What this task involves | When you reach the line that contains "Image resolution: width=728" in the data below, start reproducing lines exactly, and stop after the line that contains "Click in the Search Commands field".

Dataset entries
· · · ·

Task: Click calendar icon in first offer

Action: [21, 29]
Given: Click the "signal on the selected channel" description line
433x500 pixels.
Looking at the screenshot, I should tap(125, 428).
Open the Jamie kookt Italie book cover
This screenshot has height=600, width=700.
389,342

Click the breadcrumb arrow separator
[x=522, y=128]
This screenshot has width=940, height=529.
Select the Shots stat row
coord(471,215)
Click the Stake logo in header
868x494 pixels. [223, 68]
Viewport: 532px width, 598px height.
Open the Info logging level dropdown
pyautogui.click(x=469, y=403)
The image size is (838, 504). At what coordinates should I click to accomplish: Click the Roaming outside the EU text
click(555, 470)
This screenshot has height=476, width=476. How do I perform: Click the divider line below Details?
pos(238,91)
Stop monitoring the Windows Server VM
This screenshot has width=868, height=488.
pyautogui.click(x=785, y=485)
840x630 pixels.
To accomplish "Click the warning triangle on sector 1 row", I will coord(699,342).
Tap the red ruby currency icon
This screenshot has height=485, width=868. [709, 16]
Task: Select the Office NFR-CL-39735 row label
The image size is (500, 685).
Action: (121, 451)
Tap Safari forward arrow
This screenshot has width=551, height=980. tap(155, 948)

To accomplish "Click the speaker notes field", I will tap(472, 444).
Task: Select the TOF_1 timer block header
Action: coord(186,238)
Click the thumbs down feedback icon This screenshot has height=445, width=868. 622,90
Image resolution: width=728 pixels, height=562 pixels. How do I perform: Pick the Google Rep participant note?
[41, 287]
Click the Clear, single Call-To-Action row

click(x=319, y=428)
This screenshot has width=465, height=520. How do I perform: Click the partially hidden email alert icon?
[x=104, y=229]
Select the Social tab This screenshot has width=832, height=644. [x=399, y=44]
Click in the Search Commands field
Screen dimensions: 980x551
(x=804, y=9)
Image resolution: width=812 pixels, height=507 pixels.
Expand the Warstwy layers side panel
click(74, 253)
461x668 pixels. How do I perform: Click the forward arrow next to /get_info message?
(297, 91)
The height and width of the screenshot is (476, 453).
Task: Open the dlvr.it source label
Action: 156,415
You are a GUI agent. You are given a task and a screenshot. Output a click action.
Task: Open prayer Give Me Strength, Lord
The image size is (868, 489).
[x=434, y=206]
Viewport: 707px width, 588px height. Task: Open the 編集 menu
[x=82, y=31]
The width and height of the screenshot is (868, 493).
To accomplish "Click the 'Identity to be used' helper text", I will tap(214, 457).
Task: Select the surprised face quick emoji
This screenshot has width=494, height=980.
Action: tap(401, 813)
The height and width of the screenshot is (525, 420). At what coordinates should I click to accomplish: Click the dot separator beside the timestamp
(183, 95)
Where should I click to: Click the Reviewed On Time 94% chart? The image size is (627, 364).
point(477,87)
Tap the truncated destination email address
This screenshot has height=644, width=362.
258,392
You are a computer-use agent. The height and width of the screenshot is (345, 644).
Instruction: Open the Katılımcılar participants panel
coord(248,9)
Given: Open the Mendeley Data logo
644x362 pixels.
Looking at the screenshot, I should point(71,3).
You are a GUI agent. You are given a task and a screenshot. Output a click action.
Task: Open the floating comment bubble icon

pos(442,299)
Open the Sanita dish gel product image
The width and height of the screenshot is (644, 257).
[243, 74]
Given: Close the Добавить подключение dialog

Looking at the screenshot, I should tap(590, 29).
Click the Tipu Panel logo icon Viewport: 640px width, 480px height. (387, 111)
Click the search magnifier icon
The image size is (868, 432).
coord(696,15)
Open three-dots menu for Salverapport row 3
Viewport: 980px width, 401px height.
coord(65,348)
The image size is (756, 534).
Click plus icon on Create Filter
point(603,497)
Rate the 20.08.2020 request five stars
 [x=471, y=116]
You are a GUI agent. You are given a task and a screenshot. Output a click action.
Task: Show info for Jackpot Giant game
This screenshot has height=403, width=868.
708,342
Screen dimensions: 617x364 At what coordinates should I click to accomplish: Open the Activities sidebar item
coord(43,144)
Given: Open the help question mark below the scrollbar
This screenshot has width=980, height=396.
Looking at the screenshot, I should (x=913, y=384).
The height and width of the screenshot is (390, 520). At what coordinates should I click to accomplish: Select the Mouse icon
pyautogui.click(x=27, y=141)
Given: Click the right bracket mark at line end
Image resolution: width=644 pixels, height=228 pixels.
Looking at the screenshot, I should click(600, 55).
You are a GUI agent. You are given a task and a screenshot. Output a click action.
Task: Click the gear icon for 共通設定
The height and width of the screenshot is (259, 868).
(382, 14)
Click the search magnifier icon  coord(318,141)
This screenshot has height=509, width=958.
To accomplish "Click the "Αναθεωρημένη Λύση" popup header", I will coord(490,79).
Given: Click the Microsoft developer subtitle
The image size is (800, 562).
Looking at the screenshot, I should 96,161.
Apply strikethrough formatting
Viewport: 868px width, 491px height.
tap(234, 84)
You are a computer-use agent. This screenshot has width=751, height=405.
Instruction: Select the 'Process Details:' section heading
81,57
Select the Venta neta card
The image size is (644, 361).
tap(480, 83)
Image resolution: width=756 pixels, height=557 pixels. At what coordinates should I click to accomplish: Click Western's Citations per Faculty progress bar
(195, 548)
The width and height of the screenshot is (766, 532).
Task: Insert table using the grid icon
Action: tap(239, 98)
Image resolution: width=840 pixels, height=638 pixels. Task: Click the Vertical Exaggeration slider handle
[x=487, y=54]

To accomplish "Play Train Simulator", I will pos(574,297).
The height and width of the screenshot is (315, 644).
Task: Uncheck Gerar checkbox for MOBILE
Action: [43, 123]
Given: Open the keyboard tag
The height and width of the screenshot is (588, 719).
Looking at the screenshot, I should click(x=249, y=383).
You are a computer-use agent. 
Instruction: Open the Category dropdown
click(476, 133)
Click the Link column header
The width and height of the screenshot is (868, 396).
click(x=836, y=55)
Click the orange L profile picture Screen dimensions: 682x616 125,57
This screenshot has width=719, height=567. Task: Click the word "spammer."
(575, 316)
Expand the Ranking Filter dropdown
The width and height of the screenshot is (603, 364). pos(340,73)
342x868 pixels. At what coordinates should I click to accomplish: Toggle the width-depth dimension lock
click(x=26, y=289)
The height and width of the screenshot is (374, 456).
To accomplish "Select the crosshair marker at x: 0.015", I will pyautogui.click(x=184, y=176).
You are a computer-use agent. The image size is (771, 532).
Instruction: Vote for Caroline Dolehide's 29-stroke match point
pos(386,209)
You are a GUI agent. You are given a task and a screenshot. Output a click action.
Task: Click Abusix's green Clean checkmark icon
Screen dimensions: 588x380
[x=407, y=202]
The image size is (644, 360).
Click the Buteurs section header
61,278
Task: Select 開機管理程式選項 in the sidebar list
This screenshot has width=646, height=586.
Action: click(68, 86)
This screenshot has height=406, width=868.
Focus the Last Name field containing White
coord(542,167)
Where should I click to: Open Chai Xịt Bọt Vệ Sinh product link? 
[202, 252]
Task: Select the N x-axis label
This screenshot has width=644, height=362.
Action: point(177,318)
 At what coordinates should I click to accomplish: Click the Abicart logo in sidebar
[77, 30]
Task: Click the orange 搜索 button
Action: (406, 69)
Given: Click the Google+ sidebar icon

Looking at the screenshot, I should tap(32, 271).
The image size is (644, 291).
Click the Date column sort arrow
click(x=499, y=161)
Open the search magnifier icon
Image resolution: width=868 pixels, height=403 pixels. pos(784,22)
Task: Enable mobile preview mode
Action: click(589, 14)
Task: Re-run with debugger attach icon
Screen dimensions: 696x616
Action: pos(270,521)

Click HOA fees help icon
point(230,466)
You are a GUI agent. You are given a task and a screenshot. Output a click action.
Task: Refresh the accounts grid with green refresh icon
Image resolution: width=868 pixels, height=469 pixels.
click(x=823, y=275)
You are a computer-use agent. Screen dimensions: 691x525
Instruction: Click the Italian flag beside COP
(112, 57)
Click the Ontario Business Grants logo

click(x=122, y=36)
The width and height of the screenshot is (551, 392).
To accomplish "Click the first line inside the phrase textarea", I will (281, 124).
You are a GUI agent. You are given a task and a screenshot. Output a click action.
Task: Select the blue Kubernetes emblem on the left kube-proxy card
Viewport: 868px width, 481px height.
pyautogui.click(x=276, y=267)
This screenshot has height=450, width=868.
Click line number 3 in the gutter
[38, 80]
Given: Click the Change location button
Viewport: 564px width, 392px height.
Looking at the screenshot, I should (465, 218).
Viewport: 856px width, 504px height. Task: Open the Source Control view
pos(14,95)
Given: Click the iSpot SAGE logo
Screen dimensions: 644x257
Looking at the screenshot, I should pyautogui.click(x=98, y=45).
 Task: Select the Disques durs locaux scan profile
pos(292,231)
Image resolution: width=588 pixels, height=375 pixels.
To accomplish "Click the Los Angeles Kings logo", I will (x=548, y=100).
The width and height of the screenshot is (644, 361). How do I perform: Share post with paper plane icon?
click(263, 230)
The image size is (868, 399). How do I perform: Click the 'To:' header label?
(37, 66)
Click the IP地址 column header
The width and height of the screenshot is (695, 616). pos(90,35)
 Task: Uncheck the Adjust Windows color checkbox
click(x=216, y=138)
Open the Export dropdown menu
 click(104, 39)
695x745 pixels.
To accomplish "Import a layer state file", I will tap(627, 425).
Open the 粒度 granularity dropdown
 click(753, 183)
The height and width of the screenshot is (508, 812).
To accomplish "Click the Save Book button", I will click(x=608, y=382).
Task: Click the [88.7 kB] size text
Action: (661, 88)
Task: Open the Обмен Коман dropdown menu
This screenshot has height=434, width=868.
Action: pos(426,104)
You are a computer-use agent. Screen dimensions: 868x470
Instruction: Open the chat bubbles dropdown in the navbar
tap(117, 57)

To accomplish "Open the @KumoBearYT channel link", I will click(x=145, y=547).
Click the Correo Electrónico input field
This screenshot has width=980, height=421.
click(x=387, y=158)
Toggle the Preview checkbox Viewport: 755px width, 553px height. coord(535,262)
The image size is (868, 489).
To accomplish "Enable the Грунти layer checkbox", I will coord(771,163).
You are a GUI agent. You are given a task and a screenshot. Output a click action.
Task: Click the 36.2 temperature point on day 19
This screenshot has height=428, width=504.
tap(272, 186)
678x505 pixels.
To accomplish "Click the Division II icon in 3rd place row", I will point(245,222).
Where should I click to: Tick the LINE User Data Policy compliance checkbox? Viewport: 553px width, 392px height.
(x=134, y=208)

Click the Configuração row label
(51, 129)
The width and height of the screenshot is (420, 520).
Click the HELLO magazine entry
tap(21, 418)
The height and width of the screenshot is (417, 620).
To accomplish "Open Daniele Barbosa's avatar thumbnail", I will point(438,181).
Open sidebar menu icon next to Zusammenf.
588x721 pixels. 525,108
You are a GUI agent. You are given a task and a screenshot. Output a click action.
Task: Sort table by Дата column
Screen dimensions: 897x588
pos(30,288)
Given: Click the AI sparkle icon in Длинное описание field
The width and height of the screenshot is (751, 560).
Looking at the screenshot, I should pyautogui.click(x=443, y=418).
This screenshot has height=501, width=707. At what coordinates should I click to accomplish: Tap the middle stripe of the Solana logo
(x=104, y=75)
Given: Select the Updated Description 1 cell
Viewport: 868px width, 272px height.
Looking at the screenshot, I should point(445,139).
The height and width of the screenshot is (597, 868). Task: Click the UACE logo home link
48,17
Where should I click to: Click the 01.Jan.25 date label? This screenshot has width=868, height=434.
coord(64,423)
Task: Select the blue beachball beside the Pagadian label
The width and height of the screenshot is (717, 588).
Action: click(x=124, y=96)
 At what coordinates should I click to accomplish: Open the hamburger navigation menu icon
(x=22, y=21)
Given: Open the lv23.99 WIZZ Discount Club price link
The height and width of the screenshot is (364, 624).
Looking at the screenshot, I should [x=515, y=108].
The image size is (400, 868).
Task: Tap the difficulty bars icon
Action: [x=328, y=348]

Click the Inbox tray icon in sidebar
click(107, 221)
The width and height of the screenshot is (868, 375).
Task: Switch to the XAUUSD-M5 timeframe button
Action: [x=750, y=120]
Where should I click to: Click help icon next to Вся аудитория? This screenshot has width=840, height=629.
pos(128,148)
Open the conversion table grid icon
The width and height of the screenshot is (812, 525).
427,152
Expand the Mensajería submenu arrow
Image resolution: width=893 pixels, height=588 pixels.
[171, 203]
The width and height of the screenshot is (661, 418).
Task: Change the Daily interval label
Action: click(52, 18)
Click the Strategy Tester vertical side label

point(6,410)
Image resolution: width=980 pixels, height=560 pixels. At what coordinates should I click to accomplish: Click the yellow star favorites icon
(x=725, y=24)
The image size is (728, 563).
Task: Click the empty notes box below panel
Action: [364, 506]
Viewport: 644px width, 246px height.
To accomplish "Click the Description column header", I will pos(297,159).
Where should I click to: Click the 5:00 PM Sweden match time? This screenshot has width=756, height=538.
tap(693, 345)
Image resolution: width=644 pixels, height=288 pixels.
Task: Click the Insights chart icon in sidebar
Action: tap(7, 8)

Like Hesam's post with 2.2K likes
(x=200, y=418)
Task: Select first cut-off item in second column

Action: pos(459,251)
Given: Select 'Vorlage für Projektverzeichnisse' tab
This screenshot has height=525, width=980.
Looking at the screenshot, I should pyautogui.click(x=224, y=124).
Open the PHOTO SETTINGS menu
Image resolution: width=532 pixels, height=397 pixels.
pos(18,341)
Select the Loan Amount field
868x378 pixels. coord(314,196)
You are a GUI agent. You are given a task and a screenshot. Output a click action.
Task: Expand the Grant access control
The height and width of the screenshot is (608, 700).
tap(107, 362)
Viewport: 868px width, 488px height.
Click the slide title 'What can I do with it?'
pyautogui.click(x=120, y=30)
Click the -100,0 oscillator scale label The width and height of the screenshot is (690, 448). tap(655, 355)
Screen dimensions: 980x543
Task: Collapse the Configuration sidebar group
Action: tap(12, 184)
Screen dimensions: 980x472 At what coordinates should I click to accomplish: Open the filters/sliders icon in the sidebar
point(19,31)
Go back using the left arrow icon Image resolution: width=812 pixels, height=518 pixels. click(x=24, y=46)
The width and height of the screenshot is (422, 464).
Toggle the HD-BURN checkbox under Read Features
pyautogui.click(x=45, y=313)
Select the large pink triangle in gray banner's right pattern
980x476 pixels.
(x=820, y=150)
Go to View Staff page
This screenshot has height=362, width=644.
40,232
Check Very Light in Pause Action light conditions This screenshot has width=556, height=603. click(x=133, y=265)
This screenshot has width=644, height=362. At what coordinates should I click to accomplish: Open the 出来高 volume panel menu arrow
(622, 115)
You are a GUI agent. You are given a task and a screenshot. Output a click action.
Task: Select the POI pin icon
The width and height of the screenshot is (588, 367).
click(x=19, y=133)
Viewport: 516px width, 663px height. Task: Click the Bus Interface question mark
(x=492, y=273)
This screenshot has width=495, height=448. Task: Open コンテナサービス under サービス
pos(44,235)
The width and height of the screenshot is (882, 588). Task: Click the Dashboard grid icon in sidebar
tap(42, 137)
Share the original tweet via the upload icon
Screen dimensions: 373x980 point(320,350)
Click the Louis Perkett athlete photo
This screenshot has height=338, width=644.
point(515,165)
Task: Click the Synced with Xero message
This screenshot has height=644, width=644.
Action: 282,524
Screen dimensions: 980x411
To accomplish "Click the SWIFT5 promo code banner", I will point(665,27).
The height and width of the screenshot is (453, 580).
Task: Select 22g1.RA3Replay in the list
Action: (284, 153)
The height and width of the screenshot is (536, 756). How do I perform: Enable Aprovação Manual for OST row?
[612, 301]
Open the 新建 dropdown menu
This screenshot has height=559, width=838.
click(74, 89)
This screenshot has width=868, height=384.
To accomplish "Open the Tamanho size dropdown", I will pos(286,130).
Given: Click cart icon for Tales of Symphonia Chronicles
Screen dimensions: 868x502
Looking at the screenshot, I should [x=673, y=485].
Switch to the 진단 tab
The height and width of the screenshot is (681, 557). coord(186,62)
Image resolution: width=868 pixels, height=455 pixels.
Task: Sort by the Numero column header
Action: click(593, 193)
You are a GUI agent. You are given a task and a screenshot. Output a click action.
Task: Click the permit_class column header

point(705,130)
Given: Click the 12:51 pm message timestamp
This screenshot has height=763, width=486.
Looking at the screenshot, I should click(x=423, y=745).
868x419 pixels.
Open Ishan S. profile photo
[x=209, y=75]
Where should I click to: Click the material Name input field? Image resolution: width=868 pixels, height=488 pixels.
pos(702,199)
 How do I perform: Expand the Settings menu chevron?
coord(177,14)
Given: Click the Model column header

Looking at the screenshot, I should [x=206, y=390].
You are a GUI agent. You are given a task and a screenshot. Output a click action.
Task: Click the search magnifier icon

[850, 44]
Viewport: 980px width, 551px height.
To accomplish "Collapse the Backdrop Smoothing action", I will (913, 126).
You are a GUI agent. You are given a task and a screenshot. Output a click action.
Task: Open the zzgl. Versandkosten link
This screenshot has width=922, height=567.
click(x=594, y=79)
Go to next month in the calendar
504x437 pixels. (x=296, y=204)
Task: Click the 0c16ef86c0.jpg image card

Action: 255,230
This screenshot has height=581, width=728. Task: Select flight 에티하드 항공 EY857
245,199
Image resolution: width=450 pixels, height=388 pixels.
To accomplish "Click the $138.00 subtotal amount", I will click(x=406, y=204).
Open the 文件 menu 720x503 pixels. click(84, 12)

· · · ·

Exercise solution |
Image resolution: width=728 pixels, height=562 pixels. How do I perform: Pick the Google Rep participant note?
[41, 287]
Click the Clear, single Call-To-Action row

click(x=319, y=428)
This screenshot has width=465, height=520. How do I perform: Click the partially hidden email alert icon?
[x=104, y=229]
Select the Social tab This screenshot has width=832, height=644. [x=399, y=44]
Click in the Search Commands field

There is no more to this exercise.